Meskipun pengidap trombositosis reaktif memiliki kadar trombosit yang tinggi, trombosit dalam tubuh pengidap dalam kadar yang normal. Hal tersebut yang membuat pengidap trombositosis sekunder memiliki risiko yang lebih rendah untuk mengalami penggumpalan darah atau perdarahan saat terjadi luka.

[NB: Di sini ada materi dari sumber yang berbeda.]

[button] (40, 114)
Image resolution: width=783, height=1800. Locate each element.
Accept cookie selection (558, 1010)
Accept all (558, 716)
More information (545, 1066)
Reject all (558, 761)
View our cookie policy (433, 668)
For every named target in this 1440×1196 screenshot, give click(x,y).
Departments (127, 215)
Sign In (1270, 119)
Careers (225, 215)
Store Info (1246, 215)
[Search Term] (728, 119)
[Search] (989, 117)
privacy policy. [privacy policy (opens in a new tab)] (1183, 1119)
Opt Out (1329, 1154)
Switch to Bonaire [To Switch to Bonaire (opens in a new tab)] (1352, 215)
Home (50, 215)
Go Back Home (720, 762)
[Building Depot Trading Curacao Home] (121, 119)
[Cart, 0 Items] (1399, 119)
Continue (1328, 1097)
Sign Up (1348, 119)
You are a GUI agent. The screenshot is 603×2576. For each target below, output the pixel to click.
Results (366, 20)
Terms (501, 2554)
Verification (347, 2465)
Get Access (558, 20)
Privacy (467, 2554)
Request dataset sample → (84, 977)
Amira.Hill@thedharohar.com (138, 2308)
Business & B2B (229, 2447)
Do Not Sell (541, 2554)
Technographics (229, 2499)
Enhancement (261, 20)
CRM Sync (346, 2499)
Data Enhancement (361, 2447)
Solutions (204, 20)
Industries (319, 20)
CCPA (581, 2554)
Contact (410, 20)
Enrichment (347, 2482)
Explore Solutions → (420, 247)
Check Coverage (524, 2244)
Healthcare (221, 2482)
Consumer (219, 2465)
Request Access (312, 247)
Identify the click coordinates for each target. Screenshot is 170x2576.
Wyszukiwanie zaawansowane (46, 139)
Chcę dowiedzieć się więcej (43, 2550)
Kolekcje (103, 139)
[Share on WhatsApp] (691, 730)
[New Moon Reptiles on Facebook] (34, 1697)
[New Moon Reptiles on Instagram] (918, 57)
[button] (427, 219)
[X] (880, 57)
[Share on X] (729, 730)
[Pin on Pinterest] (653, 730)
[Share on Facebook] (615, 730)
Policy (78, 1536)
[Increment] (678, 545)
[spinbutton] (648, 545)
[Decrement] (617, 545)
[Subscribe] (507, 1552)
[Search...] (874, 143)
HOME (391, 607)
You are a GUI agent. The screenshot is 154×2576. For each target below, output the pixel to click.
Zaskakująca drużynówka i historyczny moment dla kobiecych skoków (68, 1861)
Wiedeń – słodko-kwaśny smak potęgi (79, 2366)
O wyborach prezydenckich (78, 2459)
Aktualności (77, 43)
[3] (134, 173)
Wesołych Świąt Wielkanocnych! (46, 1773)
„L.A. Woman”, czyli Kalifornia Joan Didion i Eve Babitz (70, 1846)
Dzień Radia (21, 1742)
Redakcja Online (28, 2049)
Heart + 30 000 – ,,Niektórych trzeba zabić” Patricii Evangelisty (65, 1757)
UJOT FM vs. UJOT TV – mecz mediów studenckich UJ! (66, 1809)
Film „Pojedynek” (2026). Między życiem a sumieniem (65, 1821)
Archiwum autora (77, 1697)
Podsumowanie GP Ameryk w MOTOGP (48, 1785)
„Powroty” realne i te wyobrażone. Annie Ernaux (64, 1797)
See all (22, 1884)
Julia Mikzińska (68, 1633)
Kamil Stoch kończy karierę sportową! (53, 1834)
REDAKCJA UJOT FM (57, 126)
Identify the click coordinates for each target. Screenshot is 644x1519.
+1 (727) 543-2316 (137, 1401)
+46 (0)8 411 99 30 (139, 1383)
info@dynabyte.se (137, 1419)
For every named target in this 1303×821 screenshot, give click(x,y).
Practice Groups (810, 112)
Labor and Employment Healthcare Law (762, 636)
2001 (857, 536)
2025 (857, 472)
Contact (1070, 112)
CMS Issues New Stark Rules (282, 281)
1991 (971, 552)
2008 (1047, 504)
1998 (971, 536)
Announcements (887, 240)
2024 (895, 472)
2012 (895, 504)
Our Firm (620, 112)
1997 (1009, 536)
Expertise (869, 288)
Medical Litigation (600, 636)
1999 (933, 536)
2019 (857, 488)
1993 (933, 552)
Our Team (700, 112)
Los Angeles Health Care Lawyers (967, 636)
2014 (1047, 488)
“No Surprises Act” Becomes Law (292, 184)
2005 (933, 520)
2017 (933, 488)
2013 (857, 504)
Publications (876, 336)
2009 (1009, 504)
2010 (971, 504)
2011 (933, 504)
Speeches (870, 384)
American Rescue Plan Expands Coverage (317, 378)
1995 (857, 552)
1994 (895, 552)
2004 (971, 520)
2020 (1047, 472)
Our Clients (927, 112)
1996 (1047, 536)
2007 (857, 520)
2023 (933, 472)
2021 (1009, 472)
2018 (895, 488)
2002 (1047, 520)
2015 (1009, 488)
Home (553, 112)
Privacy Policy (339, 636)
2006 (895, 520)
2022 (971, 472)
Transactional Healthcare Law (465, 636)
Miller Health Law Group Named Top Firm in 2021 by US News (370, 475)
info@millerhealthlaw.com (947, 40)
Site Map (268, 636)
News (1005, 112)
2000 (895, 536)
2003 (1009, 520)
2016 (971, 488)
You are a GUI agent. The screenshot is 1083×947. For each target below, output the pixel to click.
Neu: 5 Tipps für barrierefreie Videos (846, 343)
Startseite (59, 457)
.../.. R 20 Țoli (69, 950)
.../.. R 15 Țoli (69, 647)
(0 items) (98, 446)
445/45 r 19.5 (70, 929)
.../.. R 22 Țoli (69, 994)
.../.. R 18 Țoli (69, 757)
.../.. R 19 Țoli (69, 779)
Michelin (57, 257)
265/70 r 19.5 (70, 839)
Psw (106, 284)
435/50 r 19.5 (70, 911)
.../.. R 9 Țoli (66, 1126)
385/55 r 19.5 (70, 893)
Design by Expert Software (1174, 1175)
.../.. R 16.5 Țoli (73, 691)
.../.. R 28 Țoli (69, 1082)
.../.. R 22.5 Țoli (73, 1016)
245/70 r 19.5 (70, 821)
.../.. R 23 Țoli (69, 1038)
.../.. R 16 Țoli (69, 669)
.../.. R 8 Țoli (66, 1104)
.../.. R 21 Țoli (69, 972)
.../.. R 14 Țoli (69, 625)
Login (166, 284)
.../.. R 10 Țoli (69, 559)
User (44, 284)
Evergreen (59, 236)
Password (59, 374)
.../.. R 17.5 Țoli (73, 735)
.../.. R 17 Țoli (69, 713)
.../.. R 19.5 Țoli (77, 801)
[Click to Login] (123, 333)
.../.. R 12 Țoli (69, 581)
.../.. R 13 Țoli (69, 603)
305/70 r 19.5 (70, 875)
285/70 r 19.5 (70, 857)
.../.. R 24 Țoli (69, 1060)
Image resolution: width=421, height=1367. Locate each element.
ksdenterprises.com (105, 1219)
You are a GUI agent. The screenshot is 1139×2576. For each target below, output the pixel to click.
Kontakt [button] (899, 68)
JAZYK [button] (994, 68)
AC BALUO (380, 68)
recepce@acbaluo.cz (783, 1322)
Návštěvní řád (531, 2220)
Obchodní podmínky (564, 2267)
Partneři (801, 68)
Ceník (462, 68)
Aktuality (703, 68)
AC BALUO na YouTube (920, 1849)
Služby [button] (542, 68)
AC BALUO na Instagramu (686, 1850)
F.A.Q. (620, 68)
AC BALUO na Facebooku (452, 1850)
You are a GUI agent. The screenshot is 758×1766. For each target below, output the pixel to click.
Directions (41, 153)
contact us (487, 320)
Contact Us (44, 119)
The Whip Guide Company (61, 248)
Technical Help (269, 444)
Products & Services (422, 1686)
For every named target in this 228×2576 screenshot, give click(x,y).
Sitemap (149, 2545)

Baca juga: Trombositosis Bisa Sebabkan Pembesaran Limpa, Ini Penyebabnya
Pengobatan Diberikan Sesuai dengan Jenis Trombositosis
Untuk pengidap trombositosis esensial, pengobatan tidak diperlukan jika pengidap berada dalam kondisi stabil dan tanpa gejala. Namun, pengobatan akan diperlukan jika pengidap berisiko mengalami penggumpalan darah dengan mengonsumsi obat pengencer darah. Pemberian obat harus sesuai dengan resep dokter tentunya.
Sedangkan pada pengidap trombositosis reaktif, pengobatan diberikan berdasarkan pemicunya. Jika pengidap mengalami perdarahan karena prosedur pembedahan atau cedera, trombositosis biasanya akan hilang dengan sendirinya. Namun, saat pengidap memiliki infeksi kronis atau peradangan, pengobatan baru akan dilakukan sampai kondisi penyakit sudah dapat dikendalikan.